Początek meczu nie ułożył się jednak po myśli gości. Rzeszowianki przegrywały 0:2. – Faktycznie na początku było dużo nerwowych momentów, ten pierwszy set uciekł nam też trochę przez to, że decyzje sędziowskie nieco nas zdenerwowały i wybiły z rytmu. Na szczęście potem patrzyłyśmy już tylko na siebie, na swoją grę i to nam się opłaciło – powiedziała Zuzanna Efimienko-Młotkowska. – Rzeczywiście kontrowersji związanych z decyzjami sędziowskimi nie brakowało, wielokrotnie o losach akcji rozstrzygał challenge. – Faktycznie było tego bardzo dużo. Dobrze, że ten challenge jest, bo to naprawdę pomaga – nie ukrywała siatkarka.
Istotne z punktu widzenia Developresu SkyRes Rzeszów było wejście na boisko Michaeli Mlejnkovej. Czeszka znakomicie zastąpiła Jelenę Blagojevic i zasłużenie została MVP. – Zdecydowanie tak. Michaela dodała nam dużo siły i pewności siebie. W ataku radziła sobie rewelacyjnie, w przyjęciu też nie popełniała błędów i zdecydowanie zasłużyła na nagrodę MVP. Myślę, że także udało nam się odwrócić to spotkanie dzięki grze zespołowej – powiedziała Efimienko-Młotkowska.

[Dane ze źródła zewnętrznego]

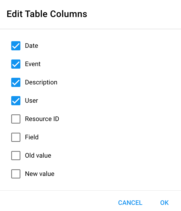Select the "Field" label text
This screenshot has height=211, width=181.
click(32, 137)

Czasu na cieszenie się ze zwycięstwa nie ma jednak wiele. Już w środę Developres w ramach Pucharu CEV zagra z Busto Arsizio. Rzeszowianki są w trudnej sytuacji, muszą odrabiać straty z pierwszego meczu, gdzie przegrały 0:3. W zespole jest jednak wiara w sukces. – U siebie zawsze gra się trochę lepiej. Wiemy już też, na co stać przeciwniczki, jak one grają. Mamy świadomość, że jest szansa z nimi wygrać. Musimy podejść do tego spotkania ze spokojem i walczyć tak, jak w meczu z Chemikiem, do upadłego. Mam nadzieję, że się to opłaci – nie ukrywa Zuzanna Efimienko-Młotkowska. Wygrana w Policach zapewne dodała jednak drużynie skrzydeł przed tym spotkaniem. – Zdecydowanie tak. Mimo, że to był męczący pojedynek, przed nami jeszcze powrót, to na środę z całą pewnością się zbierzemy – zakończyła środkowa.